A retired Canadian Mountie admitted in court Thursday to killing his wife over a Nintendo Wii game bet.
Keith Wiens, who has been charged with second degree murder in the 2011 killing of his common law wife Lynn Kalmring, said in court in British Columbia that he only killed her because he feared for his life.
On August 11, 2011 – the night that Kalmring died – the two had played a Nintendo Wii video game after drinking alcohol and eating dinner.
Wiens said they usually waged bets of a sexual nature, and that Kalmring had won the game that night.
Bet: Apparently the deadly fight started over a risque game of Wii
Later, when he went to bed, Wiens found sex toys scattered across his pillow.
Wiens, who wanted to get rest before a golf game the next day, pushed the toys aside and tried to go to sleep.
That’s when Kalmring became upset.
Wiens said that she confronted him multiple times and then suggested that he didn’t want to have sex because he wasn’t attracted to her and that he wanted to go to work in Grand Prairie to get out of their relationship.
’I said “No, it’s nothing to do with that.
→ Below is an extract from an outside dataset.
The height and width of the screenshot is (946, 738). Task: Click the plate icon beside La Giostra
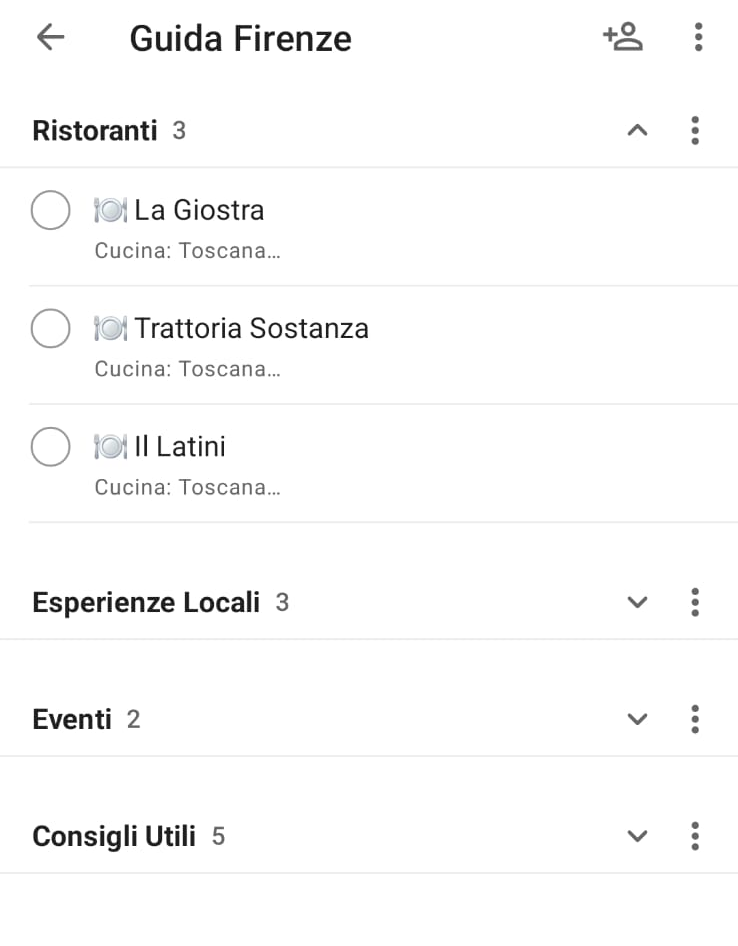110,211
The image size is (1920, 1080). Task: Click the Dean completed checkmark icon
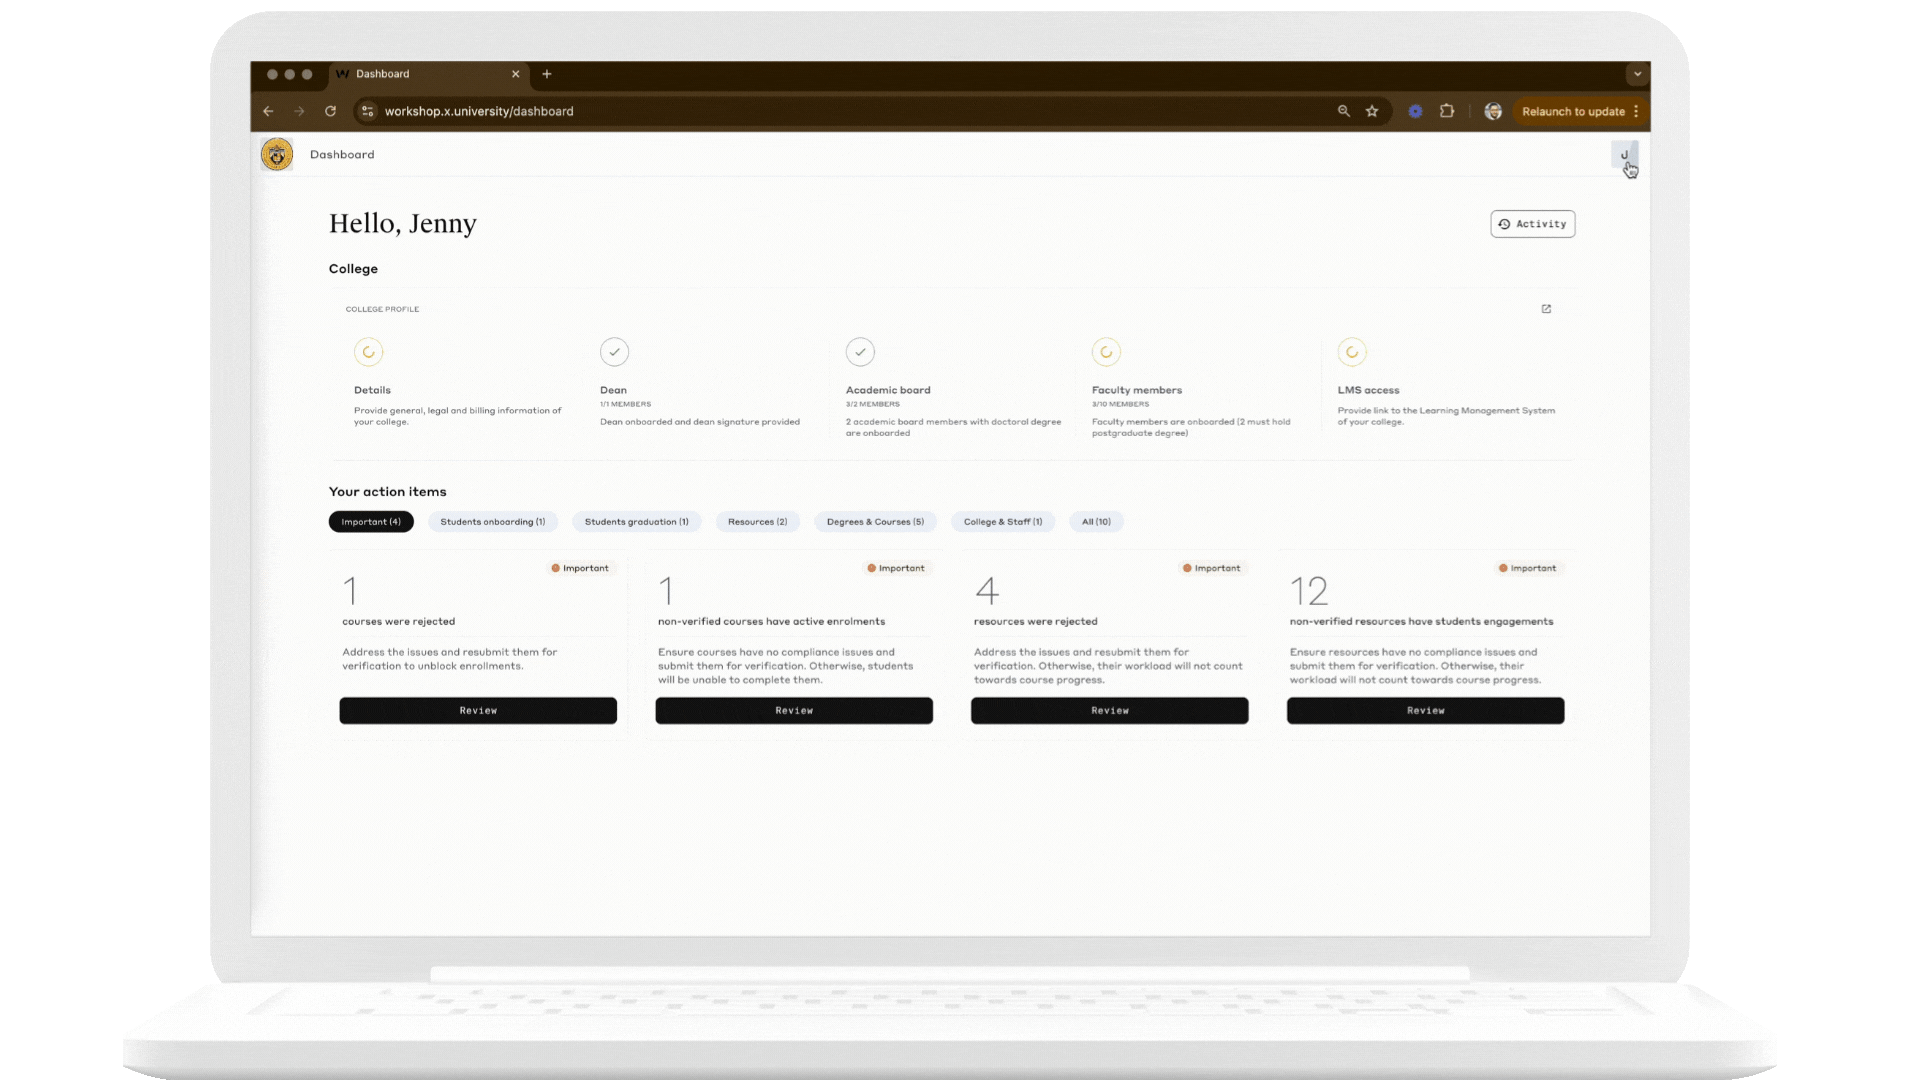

I love you. I just need to get some sleep,”‘ Wiens said.
He went back to rest, but Kalmring wouldn’t give up. He told her to go sleep in the spare room and thought that worked until he was woken up later by Kalmring hitting him.
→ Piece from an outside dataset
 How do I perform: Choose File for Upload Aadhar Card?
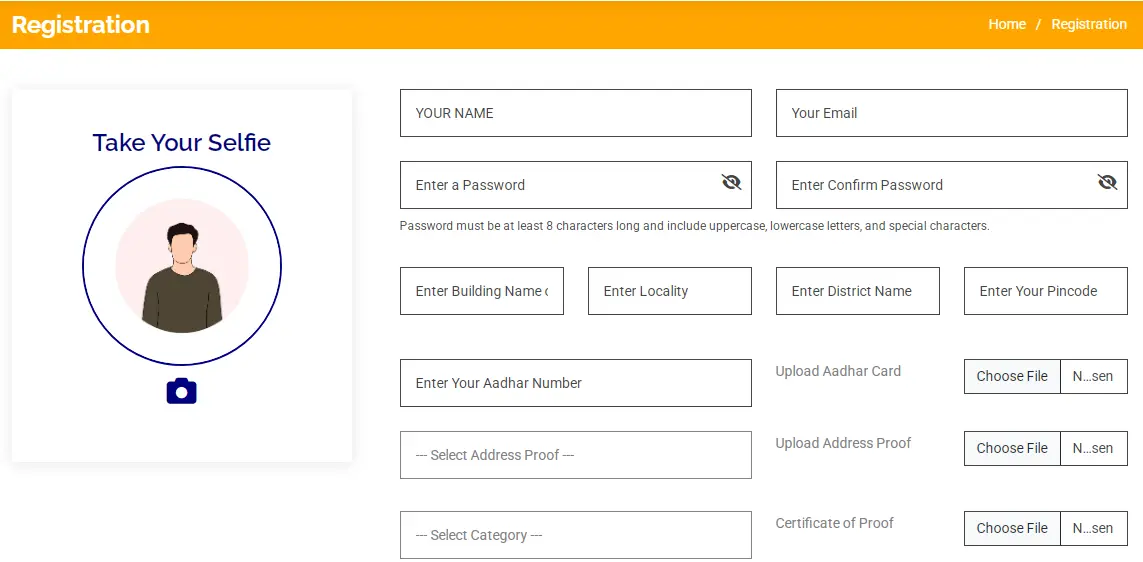coord(1012,377)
Something had changed, Wiens noticed. And he began to fear for his life.
‘She was not Lynn. She was crazy and she’d just assaulted me when I was sound asleep, and I was worried about what was coming next,’ he recalled.
So he pulled out the handgun he kept in his bedside table for protection.
When Kalmring burst through the bedroom again, this time with a knife, Wiens shot her once in the head.
He then says that he put his gun back in his holster and went to throw up in the bathroom. He called 911, got dressed and waited for police outside.
Shot dead: Wiens said Kalmring came at him with a knife, and that’s why he shot her
According to Wiens, this was the first fight that the couple ever had.
But the prosecution and experts found faults in Wiens testimony.
First of all, it wasn’t the first fight.
Crown counselor Colin Forsyth pointed out that they had been in an argument before when Wiens stopped Kalmring from breaking into Willie Nelson’s dressing room at a concert and flashing her breasts.
‘That’s the only time we had a disagreement with each other,’ Wiens said.
A forensic pathologist also found it strange that Kalmring was found with the knife in her hand.
If she was shot she would have dropped the knife, or if she grasped it as she fell to the floor, it wouldn’t have been easy to pry from her hands.
‘I didn’t touch Lynn in anyway, shape or form,’ Wiens responded.